Excerpts from a dataset
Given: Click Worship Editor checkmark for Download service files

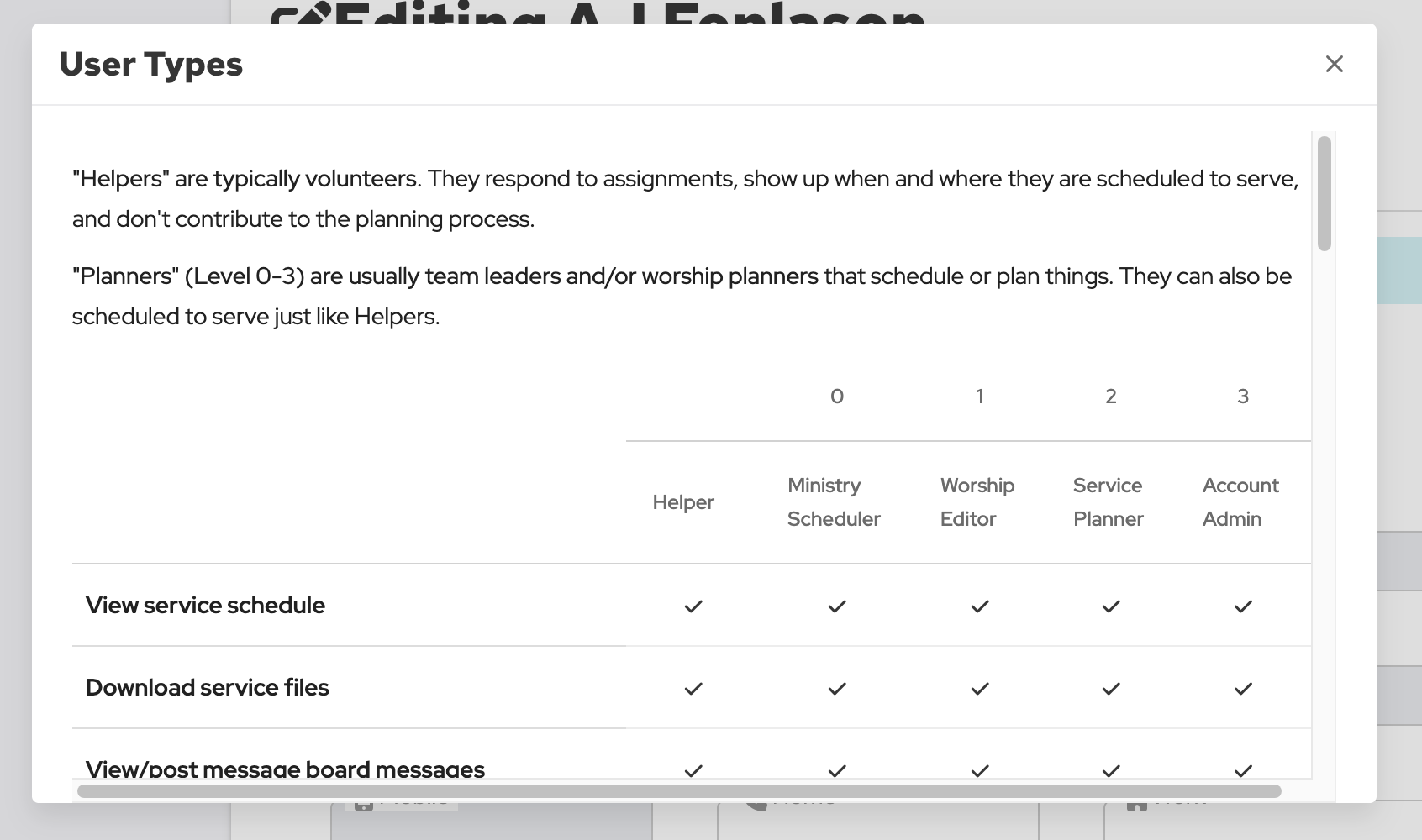Looking at the screenshot, I should 979,688.
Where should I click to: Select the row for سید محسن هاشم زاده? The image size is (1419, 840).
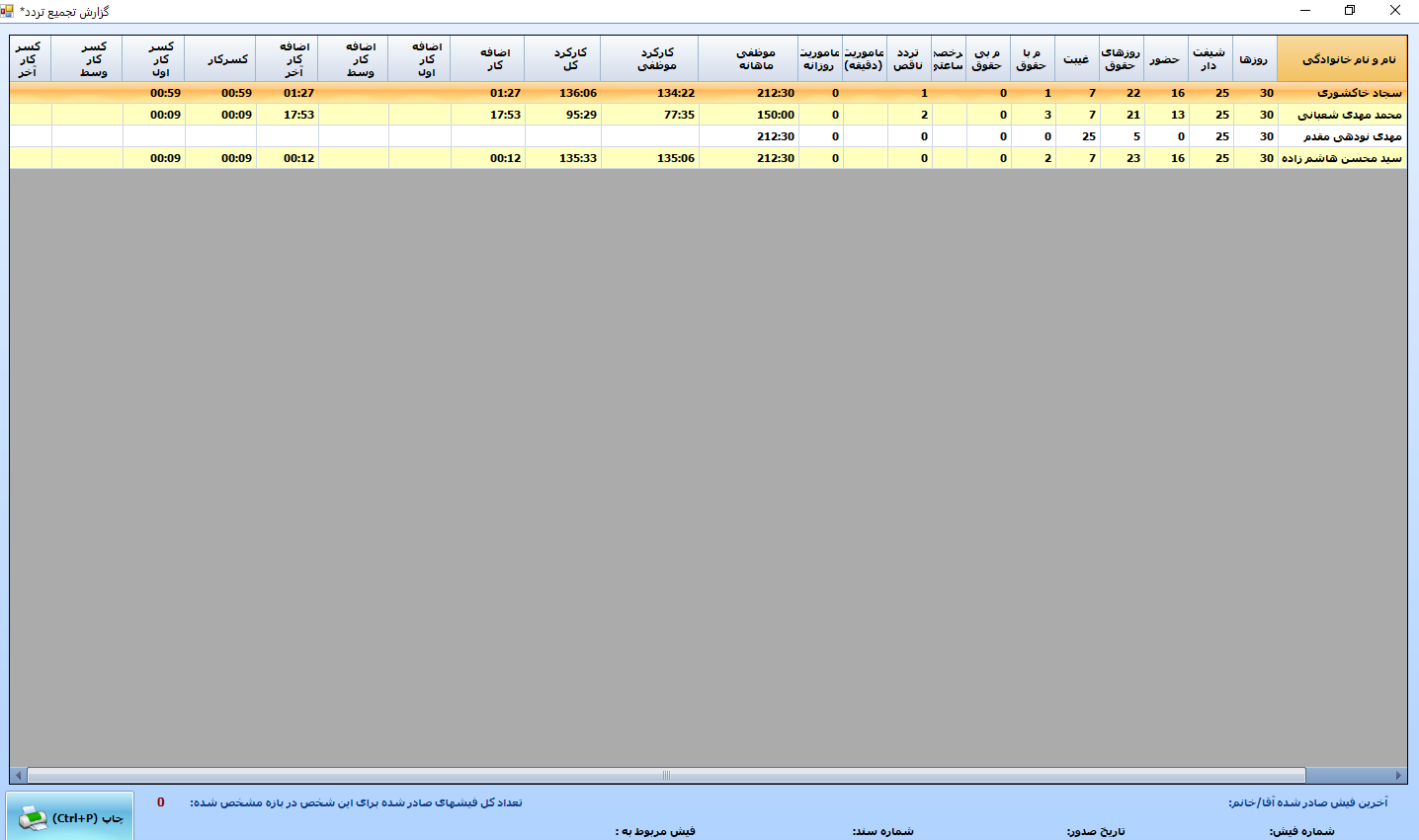[x=1341, y=158]
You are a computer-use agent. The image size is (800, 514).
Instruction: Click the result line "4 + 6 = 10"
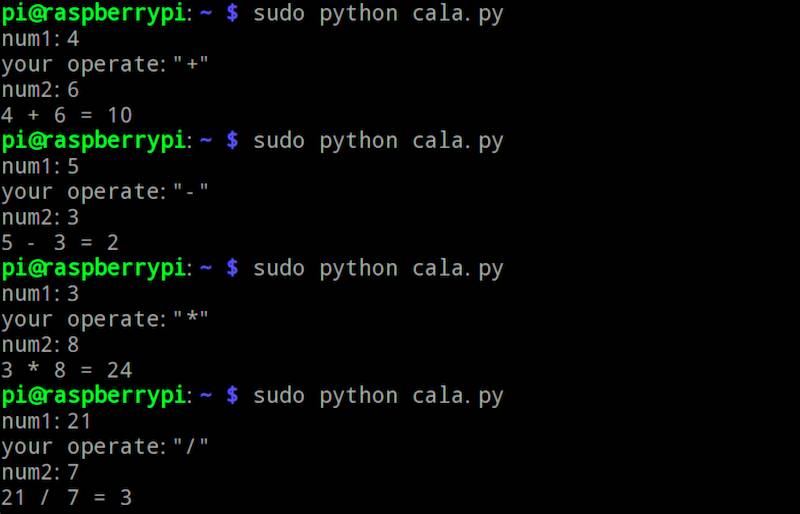coord(66,115)
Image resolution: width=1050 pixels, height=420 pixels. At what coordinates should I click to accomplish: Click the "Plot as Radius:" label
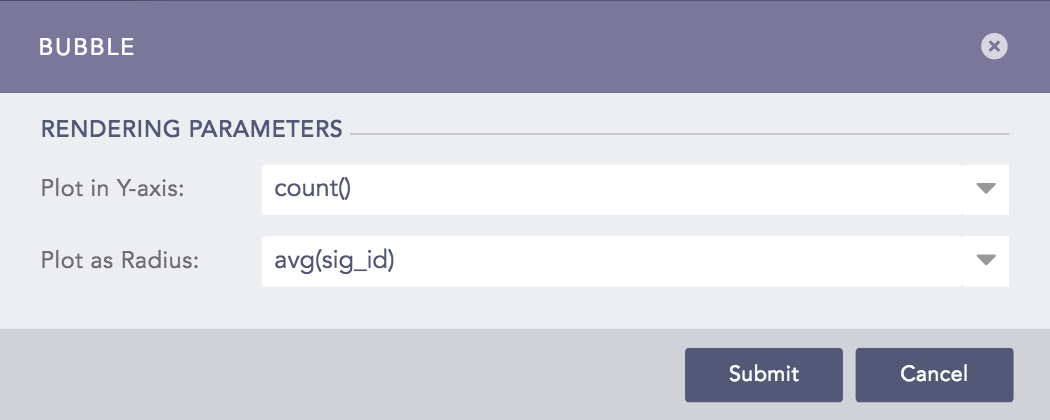tap(120, 261)
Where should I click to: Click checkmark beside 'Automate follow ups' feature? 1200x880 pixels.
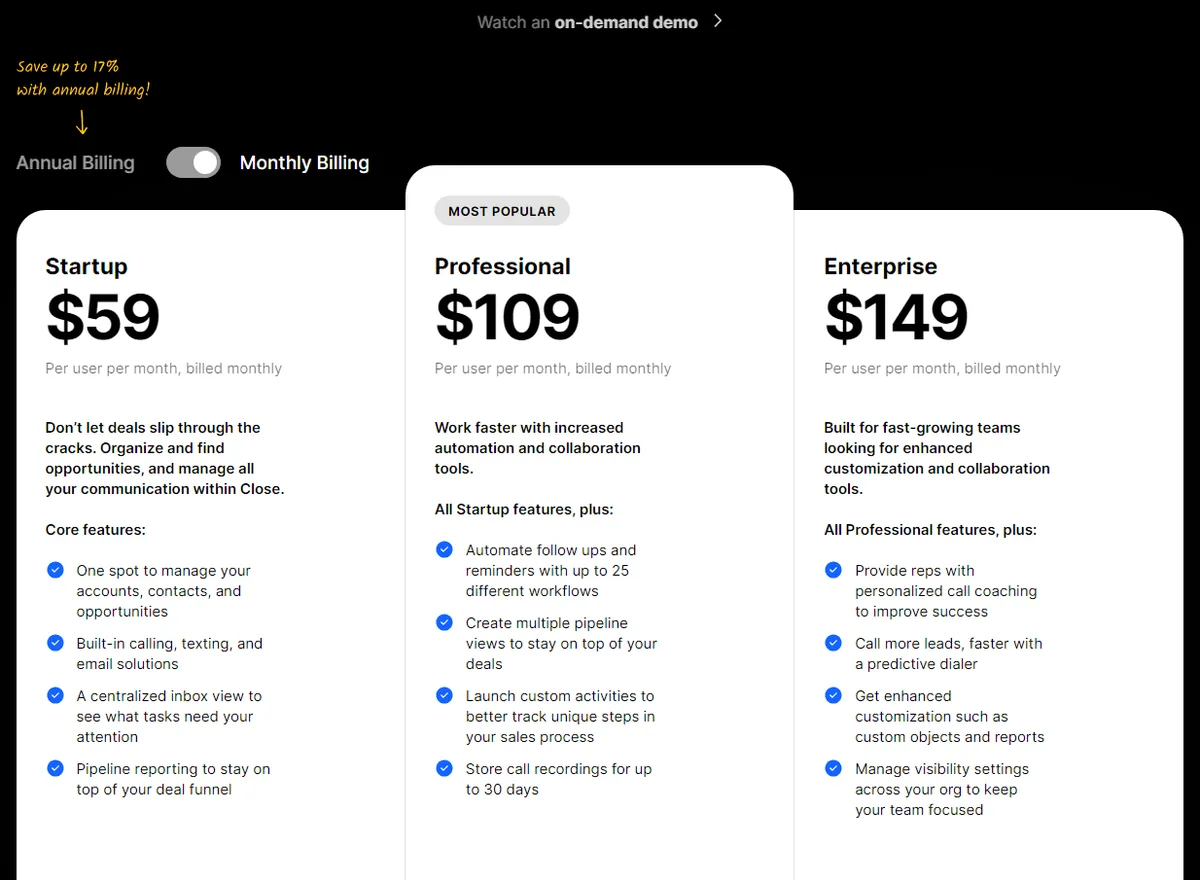tap(444, 549)
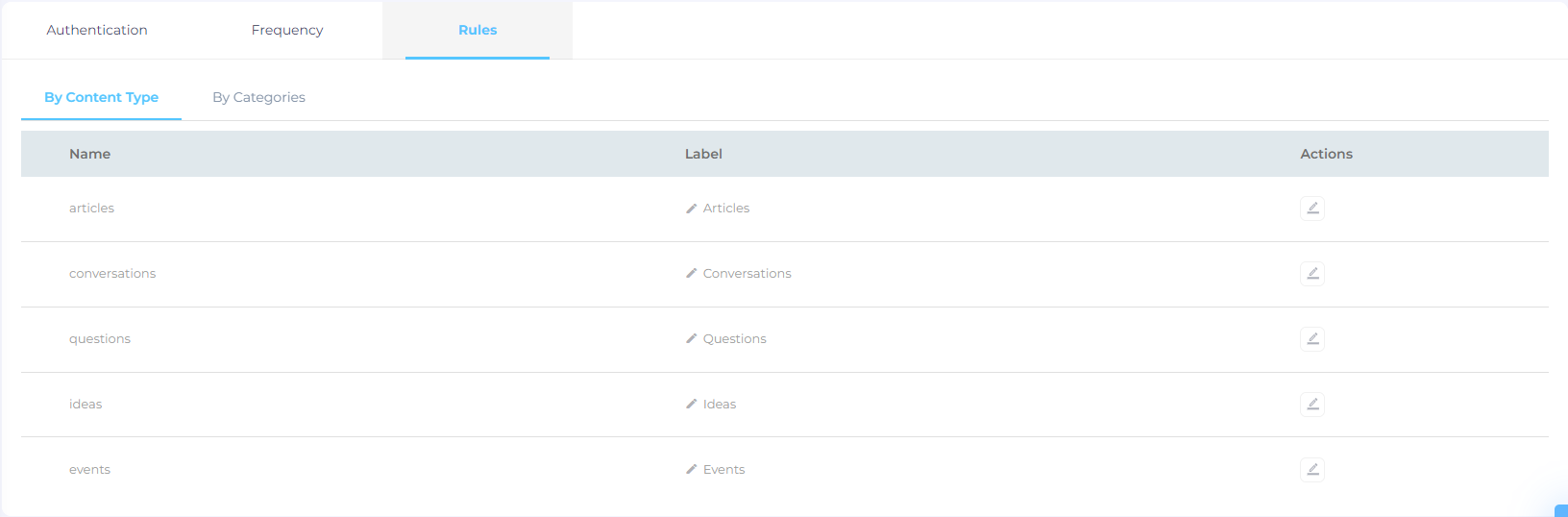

Work request
Skip every image and output the remaining records exactly.

Answer below
Given: Click Worship Editor checkmark for Download service files

Looking at the screenshot, I should 979,688.
Where should I click to: Select the row for سید محسن هاشم زاده? The image size is (1419, 840).
[x=1341, y=158]
You are a computer-use agent. The image size is (800, 514).
Instruction: Click the result line "4 + 6 = 10"
coord(66,115)
Image resolution: width=1050 pixels, height=420 pixels. At what coordinates should I click to accomplish: Click the "Plot as Radius:" label
tap(120, 261)
Where should I click to: Click checkmark beside 'Automate follow ups' feature? 1200x880 pixels.
tap(444, 549)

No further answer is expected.